# Functions and Function Calls

In the previous notebooks, we referred to a Python concept called **functions**.

Python provides many 'in-built' functions (free stuff to play with). Usually, functions contain **round parenthesis** at the end of a statement.

For example:

In [None]:
type("42")

In Python lingo, this statement amounts to "calling a function". 

Many things happen in this code snippet.
- We call a function with the **name** `type`.
- We pass a value or variable as an **argument** to this function (a string "42")
- The functions **returns** the type of the argument (`str`).

Functions usually perform an **action** on a given input and return the result of this action (not always, but let's not always complicate matters, please).

Python provides many built-in functions for strings. 

**Exercise**: Can you describe the `len` function?

In [None]:
len("Hello, world!")

In [None]:
len("pneumonoultramicroscopicsilicovolcanoconiosis")

We will discuss string functions (often referred to as string methods in one the next notebooks).

We can also call a function on a list of numbers.

In [None]:
max([1,99,2,0])

**Exercise**: Can you describe the `min` function? What will it return?

In [None]:
min([-1, .0, 4.5])

### Composition

An important feature of functions is called "composition", i.e. one expression can appear as part of another. A function call can best be nested (as an argument) in another function call.
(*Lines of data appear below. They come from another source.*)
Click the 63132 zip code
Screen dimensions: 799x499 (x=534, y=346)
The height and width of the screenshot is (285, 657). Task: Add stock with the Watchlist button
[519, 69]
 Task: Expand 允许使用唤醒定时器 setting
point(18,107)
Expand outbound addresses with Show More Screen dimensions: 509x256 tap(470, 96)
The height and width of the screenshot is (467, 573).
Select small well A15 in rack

**Exercise**: can you tell me what happens here?

In [None]:
word = "pneumonoultramicroscopicsilicovolcanoconiosis"
type(len(word))

## Writing functions

These in-built functions are part of Python's standard toolkit. We will discuss some of these tools in more detail later.
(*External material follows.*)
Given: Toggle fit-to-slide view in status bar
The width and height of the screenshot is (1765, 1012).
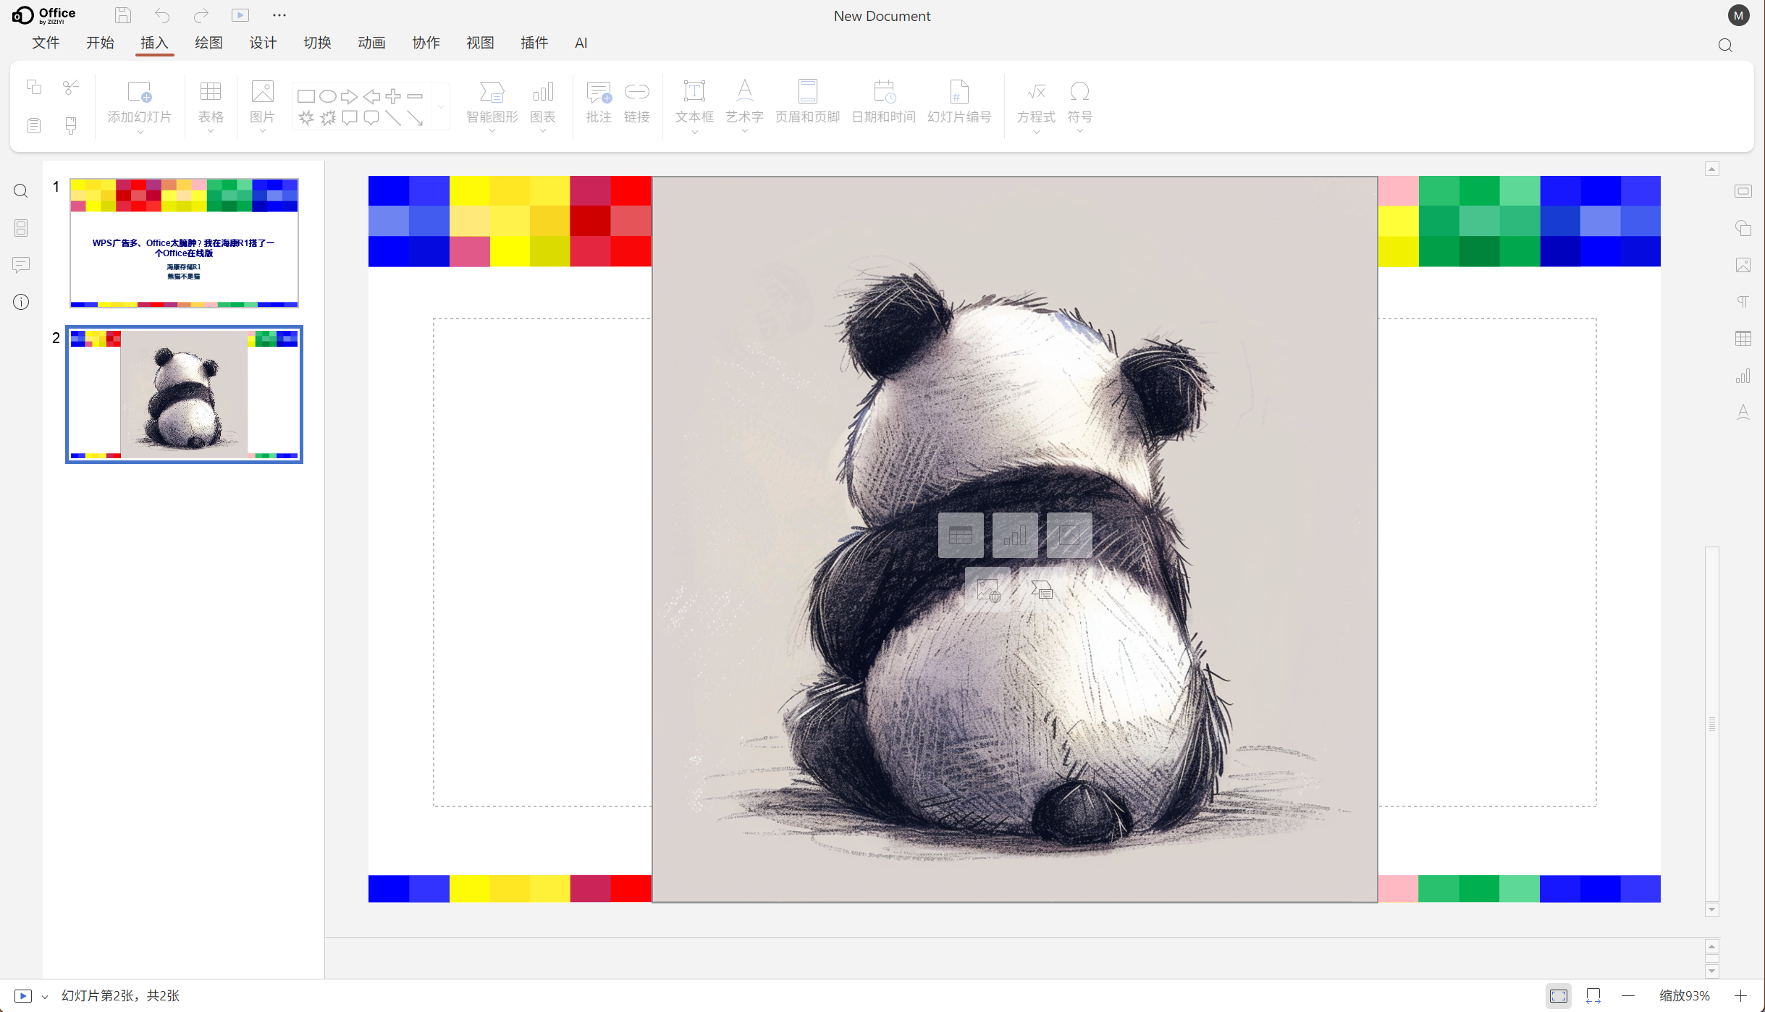Looking at the screenshot, I should click(1559, 996).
Existing functions will bring you far, but often you will have to develop a bespoke toolkit by writing functions yourself. 

This is a critical building block of programming and will also figure prominently when you design your research process.



**Why** write your own functions? To answer this question, let's have a look at a toy-example. 

Imagine you want to write a programme that checks wether your text is longer than 5 characters.

In [None]:
text = 'Supercalifragilisticexpialidocious'
if len(text) > 5:
    print('Yes')
else:
    print('No')

Imagine you want to repeat this operation, for two words. A simple solution would be to copy-paste the code.

In [None]:
text_1 = 'Supercalifragilisticexpialidocious'
if len(text_1) > 5:
    print(True)
else:
    print(False)
    
# assume you are doing more stuff here
    
text_2 = 'Yo!'
if len(text_2) > 5:
    print(True)
else:
    print(False)

But what if we have to process thousands of words **and** and need reuse this procedure elsewhere? A better solution is to **package** this piece of code as a function.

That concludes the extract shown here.